Tenemos que despedirnos porque hay muchas cartas para llevar. Elena tiene que calcular bien su ruta y tener en cuenta muchas  circunstancias para que le dé tiempo a llegar a todos los pueblos. El límite de su jornada es el cierre de la oficina de Correos de Sigüenza: hay que meter en el ordenador la información sobre las cartas certificadas y los paquetes entregados, ajustar las cuentas y devolver las cartas que no se han podido entregar.  

Otra parte del trabajo es, al revés, recoger cartas. Algunos buzones casi no vale la pena ni abrirlos, están crónicamente vacíos. En otros, la “cosecha” es bastante escasa. (Pero piense en el valor de cada una de estas cartas, seguramente escrita a mano y seguramente de las personas más queridas.) “…Me pidió el párroco que te dijera que se le acabaron los sellos”, dice a Elena la vendedora de un pequeño supermercado en uno de los pueblos.

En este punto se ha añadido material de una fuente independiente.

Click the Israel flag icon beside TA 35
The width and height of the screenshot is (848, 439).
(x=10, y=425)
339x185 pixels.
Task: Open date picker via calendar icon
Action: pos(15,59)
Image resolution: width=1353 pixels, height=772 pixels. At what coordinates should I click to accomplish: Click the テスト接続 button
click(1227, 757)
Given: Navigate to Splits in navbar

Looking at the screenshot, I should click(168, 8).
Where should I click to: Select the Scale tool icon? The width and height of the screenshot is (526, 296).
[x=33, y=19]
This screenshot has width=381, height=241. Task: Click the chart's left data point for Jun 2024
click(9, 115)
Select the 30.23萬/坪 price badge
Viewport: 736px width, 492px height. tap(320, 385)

Los sellos la gente los compra en Sigüenza (en general, “no había pensado que la gente de estos pueblos fuera tanto a Sigüenza”, dice Elena). Cuando no tienen sellos, piden a la cartera que mande la carta y luego le devuelven el dinero. O hacen incluso así: Elena saca de un buzón de correos varias cartas para enviar, y en una de ellas con papel celo están pegados un par de euros… También  le piden a la cartera enviar, a nombre de ellos, algún paquete. Hablando de paquetes, Elena me comenta que hay incluso en su ruta una pequeña empresa de artesanía que manda pedidos hechos por internet. “Y también hay gente que compra por internet”, me dice. “¿Jóvenes?” – “No creas. Mayores también, bueno, no mayores – mayores pero de sesenta o setenta años sí”.

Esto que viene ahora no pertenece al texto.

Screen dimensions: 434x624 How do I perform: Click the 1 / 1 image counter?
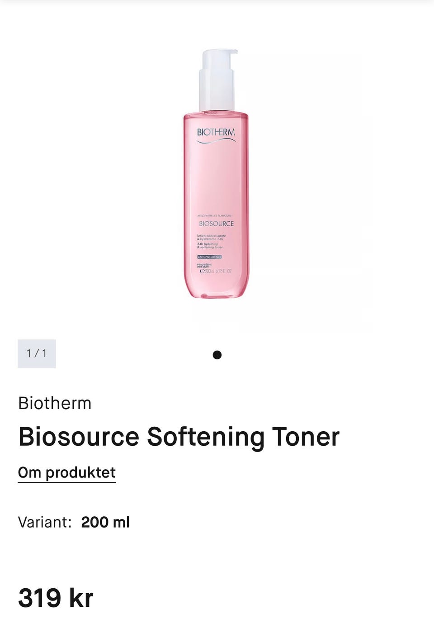(37, 353)
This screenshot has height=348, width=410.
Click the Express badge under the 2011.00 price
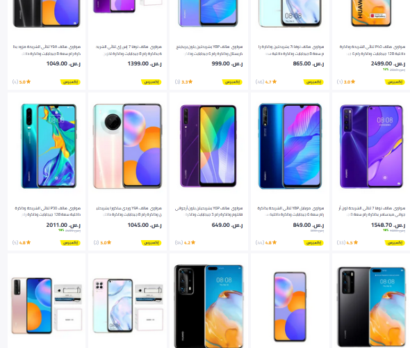(70, 243)
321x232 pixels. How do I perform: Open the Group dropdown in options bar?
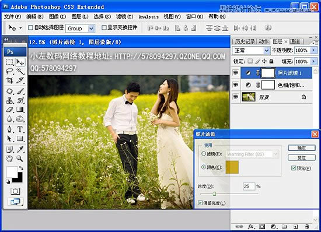[x=81, y=29]
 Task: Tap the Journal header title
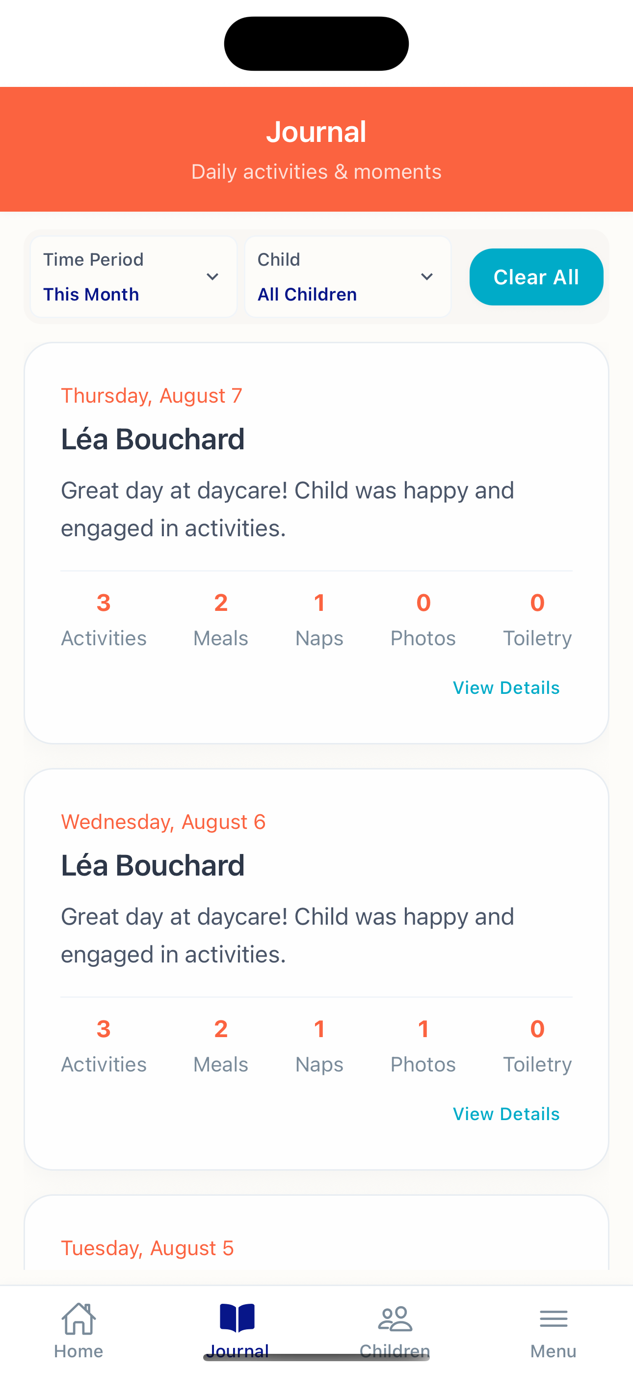coord(317,132)
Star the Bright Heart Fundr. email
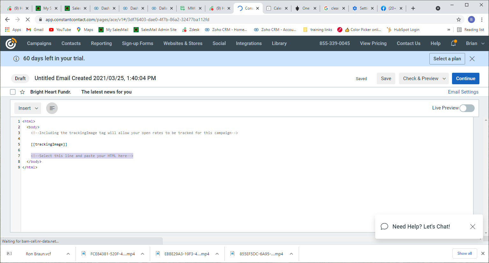The width and height of the screenshot is (489, 263). point(22,92)
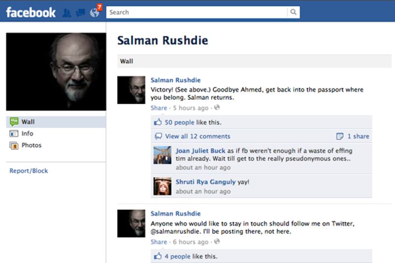The width and height of the screenshot is (395, 263).
Task: Open Info in the left sidebar
Action: 27,133
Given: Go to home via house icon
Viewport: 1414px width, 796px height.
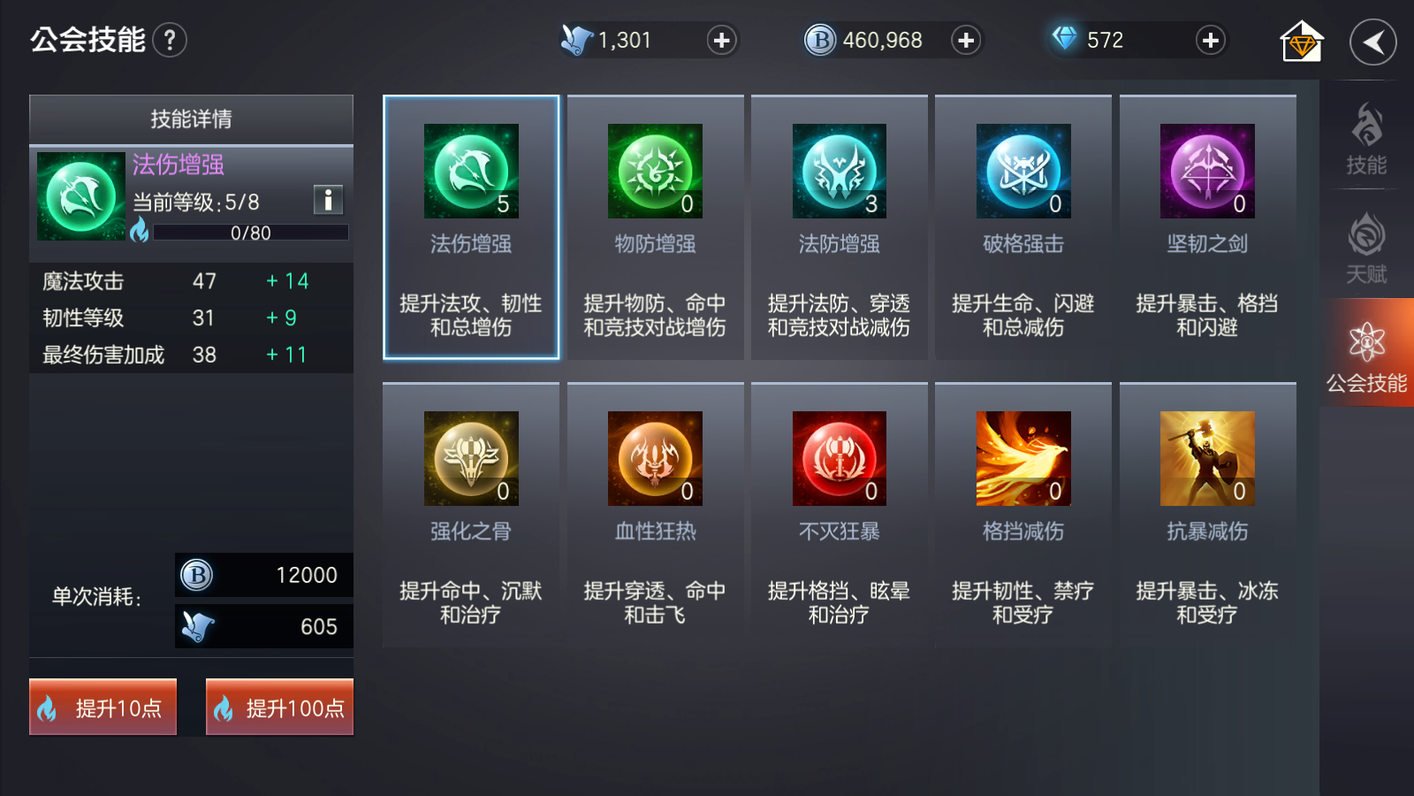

Nuestro coche se mete en recovecos de los pueblos donde apenas puede asomar su hocico. Elena conoce la cara de todos los buzones. Todos los buzones y todos los resquicios de las puertas por las que cabe una carta. No sé si por la noche sueña con eso. Me parece muy complicado encontrar todas esas direcciones. Elena se ríe: “Cuando empezaba tardaba muchísimo más que ahora y, sí, me pasaba las noches soñando con el reparto”. Lleva un fajo de mapas con un montón de marcas y listados de nombres pero ya apenas necesita echarles un vistazo. Cuando empezaba en esta circular, el mes de septiembre pasado, hizo el recorrido durante toda una mañana de sábado desde bien temprano junto a una compañera, una chica que vive en un pueblo y hacía antes esa ruta. Elena está apuntada en la bolsa de empleo de Correos. La llamaron. No puede trabajar todos los meses del año por cuestiones de legalidad. Rotan diferentes personas apuntadas en la misma bolsa de empleo y que se encuentran en la misma situación. Por un lado, todos estamos a favor de trabajos fijos. Por otro lado, a lo mejor, cuando no hay trabajo para todos, puede ser que turnarse sea una salida. En cualquier caso, el trabajo de los carteros rurales va más bien mermando. Dos de las rutas rurales de los carteros de Sigüenza son plazas sin personal fijo. Los carteros que las habían llevado se jubilaron, y por el momento no se han sacado a oposición. Algunas rutas, además, las juntan. ¿Está el cartero rural en la ruta de la extinción?

En todo el día había momentos agradables  –paisajes trasparentes y soleados, gente amistosa– pero de relajación hubo tal vez sólo uno: ya al final del camino, en Anguita, observamos una enorme bandada de grullas. Para este caso en el coche de la cartera rural se encontraron incluso unos prismáticos.